- **Task instructions**:
Could the records below please be retyped exactly, with their pictures left out?

- **Stored data entries**:
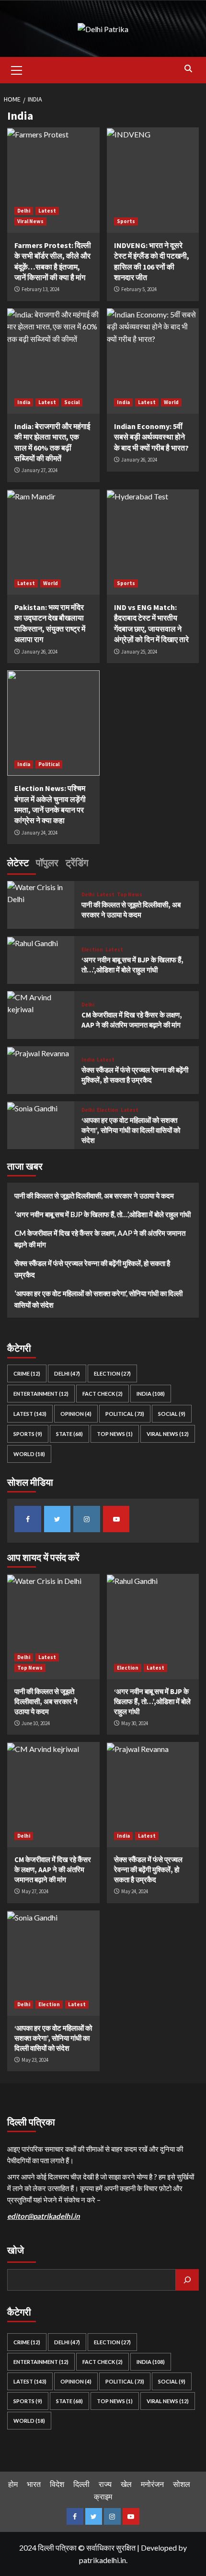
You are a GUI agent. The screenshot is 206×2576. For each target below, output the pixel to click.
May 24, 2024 (134, 1891)
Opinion (76, 1414)
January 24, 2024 (39, 832)
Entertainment (41, 1393)
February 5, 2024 (139, 289)
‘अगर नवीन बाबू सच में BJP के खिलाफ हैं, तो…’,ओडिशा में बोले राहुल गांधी (102, 1214)
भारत (34, 2483)
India (23, 402)
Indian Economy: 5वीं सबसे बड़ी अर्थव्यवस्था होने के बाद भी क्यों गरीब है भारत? (151, 436)
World (171, 402)
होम (13, 2483)
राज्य (105, 2483)
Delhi (23, 210)
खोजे (15, 2250)
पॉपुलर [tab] (47, 863)
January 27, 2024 (39, 470)
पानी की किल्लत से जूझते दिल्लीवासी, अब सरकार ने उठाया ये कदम (94, 1195)
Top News (129, 894)
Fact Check (102, 1393)
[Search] (188, 68)
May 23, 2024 (35, 2059)
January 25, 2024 (139, 651)
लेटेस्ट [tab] (18, 863)
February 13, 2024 (40, 289)
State (69, 1434)
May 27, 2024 (35, 1891)
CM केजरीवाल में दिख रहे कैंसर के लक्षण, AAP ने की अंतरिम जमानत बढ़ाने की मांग (99, 1239)
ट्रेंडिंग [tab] (77, 863)
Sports (126, 221)
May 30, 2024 (134, 1723)
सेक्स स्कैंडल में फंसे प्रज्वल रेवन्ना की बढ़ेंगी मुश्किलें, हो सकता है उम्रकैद (92, 1269)
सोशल (181, 2483)
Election (92, 949)
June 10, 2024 (36, 1723)
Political (48, 764)
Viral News (30, 221)
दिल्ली (81, 2483)
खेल (126, 2483)
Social (72, 402)
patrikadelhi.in (102, 2560)
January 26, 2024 (139, 459)
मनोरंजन (152, 2483)
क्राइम (103, 2496)
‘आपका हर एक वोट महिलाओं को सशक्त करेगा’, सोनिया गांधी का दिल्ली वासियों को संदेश (130, 1130)
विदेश (57, 2483)
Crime (26, 1373)
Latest (47, 210)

- **Finished exercise**:
You are a GUI agent. The screenshot is 206×2576. For each target below, output the pixel to click.
May 24, 2024 (134, 1891)
Opinion (76, 1414)
January 24, 2024 (39, 832)
Entertainment (41, 1393)
February 5, 2024 (139, 289)
‘अगर नवीन बाबू सच में BJP के खिलाफ हैं, तो…’,ओडिशा में बोले राहुल गांधी (102, 1214)
भारत (34, 2483)
India (23, 402)
Indian Economy: 5वीं सबसे बड़ी अर्थव्यवस्था होने के बाद भी क्यों गरीब है भारत? (151, 436)
World (171, 402)
होम (13, 2483)
राज्य (105, 2483)
Delhi (23, 210)
खोजे (15, 2250)
पॉपुलर [tab] (47, 863)
January 27, 2024 (39, 470)
पानी की किल्लत से जूझते दिल्लीवासी, अब सरकार ने उठाया ये कदम (94, 1195)
Top News (129, 894)
Fact Check (102, 1393)
[Search] (188, 68)
May 23, 2024 (35, 2059)
January 25, 2024 (139, 651)
लेटेस्ट [tab] (18, 863)
February 13, 2024 (40, 289)
State (69, 1434)
May 27, 2024 (35, 1891)
CM केजरीवाल में दिख रहे कैंसर के लक्षण, AAP ने की अंतरिम जमानत बढ़ाने की मांग (99, 1239)
ट्रेंडिंग [tab] (77, 863)
Sports (126, 221)
May 30, 2024 (134, 1723)
सेक्स स्कैंडल में फंसे प्रज्वल रेवन्ना की बढ़ेंगी मुश्किलें, हो सकता है उम्रकैद (92, 1269)
सोशल (181, 2483)
Election (92, 949)
June 10, 2024 (36, 1723)
Political (48, 764)
Viral News (30, 221)
दिल्ली (81, 2483)
खेल (126, 2483)
Social (72, 402)
patrikadelhi.in (102, 2560)
January 26, 2024 (139, 459)
मनोरंजन (152, 2483)
क्राइम (103, 2496)
‘आपका हर एक वोट महिलाओं को सशक्त करेगा’, सोनिया गांधी का दिल्ली वासियों को संदेश (130, 1130)
विदेश (57, 2483)
Crime (26, 1373)
Latest (47, 210)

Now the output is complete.